Even though technically I have an astigmatism in one eye, I never needed glasses when I was younger. Oh, when I look back I think, hmmm, glasses might have been useful in college. But then again as an art major, maybe not so much.
In any case I didn't get glasses until my late 20s, when I was using computers a lot (Mac 512K, thank you very much) and suffering from eye fatigue. Still, if you asked me about them I would say, oh no, I don't need glasses, they just help me to do my work better.
Yeah, in the way that clear vision will often help a person.
Over the summer Juliette asked me to take her to the eye doctor. I told her I would, but in reality I didn't take her request too seriously. I figured she had seen someone with glasses and wanted them for fashion reasons. Every few weeks or so she would ask again for an appointment. I quizzed her, are you having trouble seeing your homework? "No." Are you having trouble seeing the smartboard? "Um, I don't think so."
"Okay, then you probably don't need glasses."
"I do need them" she said, often enough that I made a mental note to check into this more closely - eventually. Fast forward a few more weeks and she's back at school. We go to the pediatrician for her annual checkup which includes hearing and vision tests. She is healthy, growing beautifully. Great hearing, great kid.
"Great! How's her eye test?"
"Oh! Let me check those results." Cue one very surprised doctor and one very not surprised Juliette.
A visit to the local eye doctor confirmed it: astigmatisms in not one, but both eyes. Far sighted.
She didn't need any help at all to pick out her glasses. She tried on eight pairs and told us exactly which one looked best - a gorgeous pair of electric blue glasses. On the street she gave a running commentary of everything she could "see clearly now." Trees. Cars. Patterns. Us. The world was literally a different place for her.
Juliette loves to come up to me and put her face an inch away from mine. It should be intense eye contact, I know that's what she's looking for, but the truth is that I can't really see her at this distance. In an interesting twist, now that she is able to see clearly, I am losing my vision. Close up like this she's just a happy blur, breathing into my face. Probably smiling but I can't say for sure.
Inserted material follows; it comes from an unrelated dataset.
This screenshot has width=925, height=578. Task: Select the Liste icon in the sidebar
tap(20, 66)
The consequence of losing my detailed vision is that I'm becoming obsessive about details. Normally if I don't tweeze my eyebrows they grow straight across my forehead into a uni-brow. Now that I can't police them, my eyebrows are jumping the border headed for unification. Like weeds taking over the garden, they spread a little more every day.
The only way to see my eyebrows up close is to wear my glasses, but when I wear my glasses I can't get the tweezers close enough to my eyebrows.
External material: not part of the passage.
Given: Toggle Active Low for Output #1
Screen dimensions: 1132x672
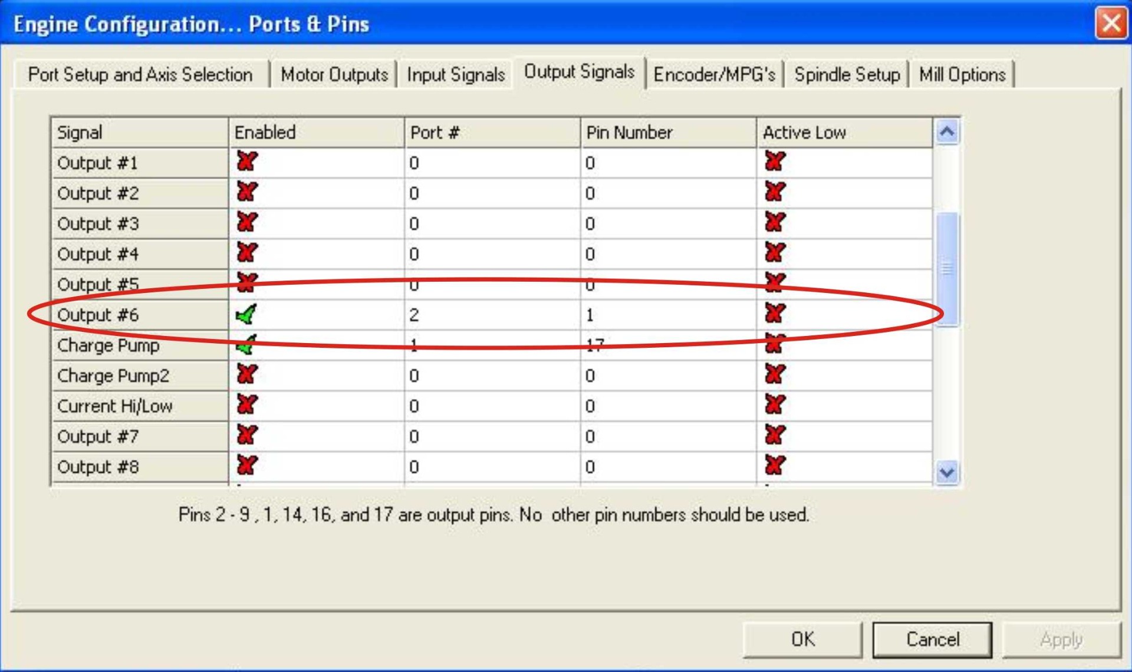Looking at the screenshot, I should pyautogui.click(x=773, y=162).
Enter the 15x magnifying mirror. Both enemy and friend, I can tweeze my eyebrows with ease, while it reveals new features before which I was blissfully unaware. For example, did you notice I have pores the size of moon craters? That the Rosacea I thought was gone is in reality breaking tiny blood vessels all across my cheeks? I knew about the three hairs that grow out of my beauty mark but I was not at all aware of my moustache. At this terrible distance the bags under my eyes are positively vampiric.
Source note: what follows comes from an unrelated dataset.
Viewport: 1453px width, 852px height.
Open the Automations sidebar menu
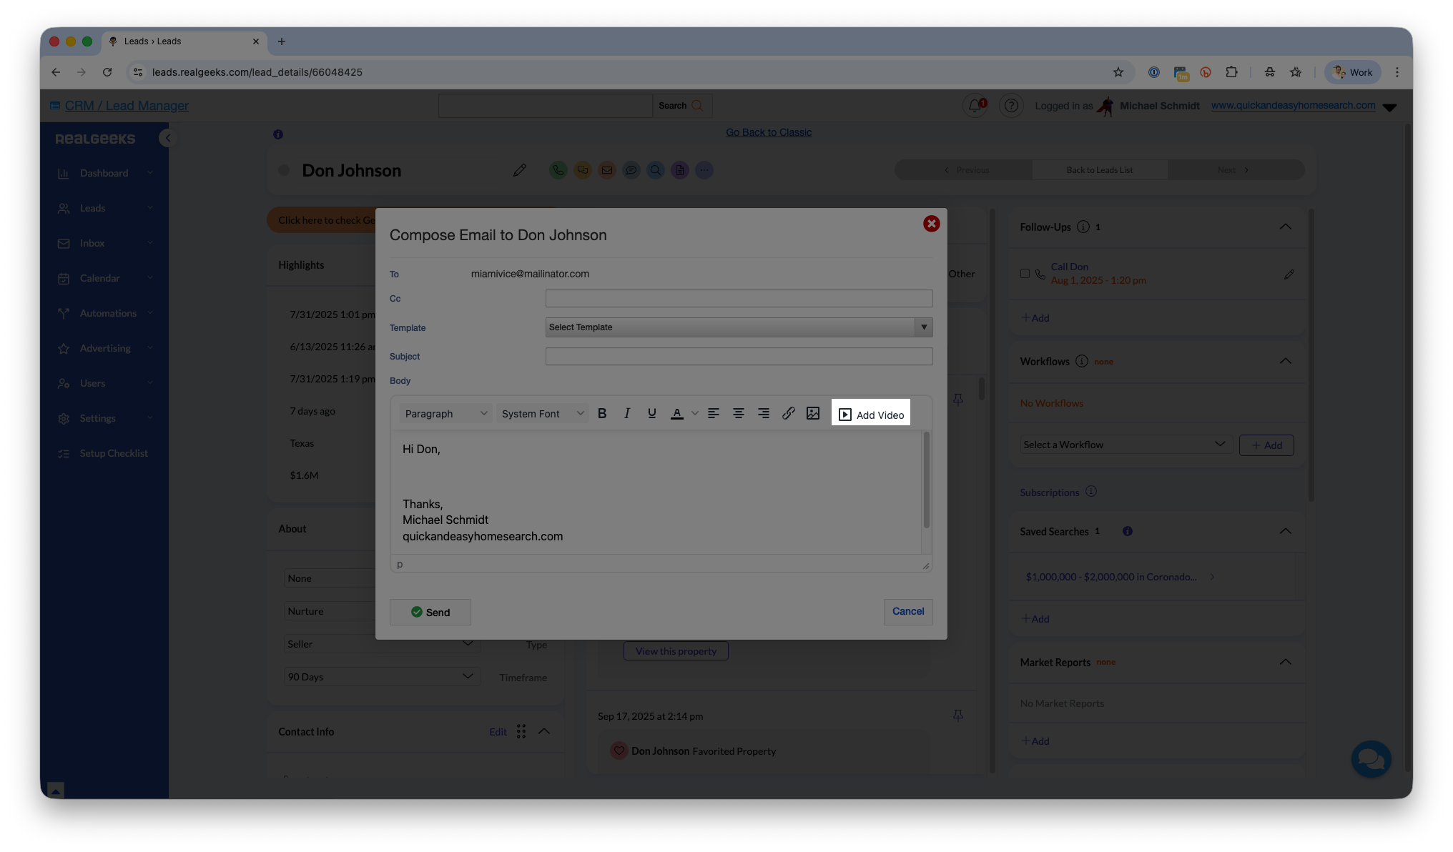(108, 313)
How could you not tell me? Oh! You mean you can't see these things WITHOUT 15x magnification?
Perfect, because I've decided I'm too old and too vain to see myself at this magnification and that failing vision is actually a blessing. Like Diane Sawyer I don't want to go on camera without the special blurry lens. I'm not ready for my close up.
Juliette, on the other hand, is more ready than ever. Oblivious to her good looks, she only cares about what her glasses do for her. She can see. Clearly. For the first time in her life.
I can relate to you on the imperfections under magnification. I see under magnification, a single hair that grows out of my chin, and that totally freaks me out.
Glad you were able to resolve the sight issue for J. Sometimes eye strain/blurry vision is so vague, that you can only feel a kind-of unease, without really knowing what it is.
It must be a different world for her now. Nice.
Posted by: Lakshmi | 04/10/2011 at 06:57 PM
On the street she gave a running commentary of everything she could "see clearly now." Trees. Cars. Patterns. Us. The world was literally a different place for her.
I was 14 when I got my first pair of glasses and I remember this exact same experience. It was so wonderful to be able to see individual leaves on trees and even street signs.
Posted by: Flamingodancer.wordpress.com | 04/11/2011 at 05:32 AM
Of course, you can always do the obvious... Have Juju do your eyebrows! (Cracking myself up.) Love you both!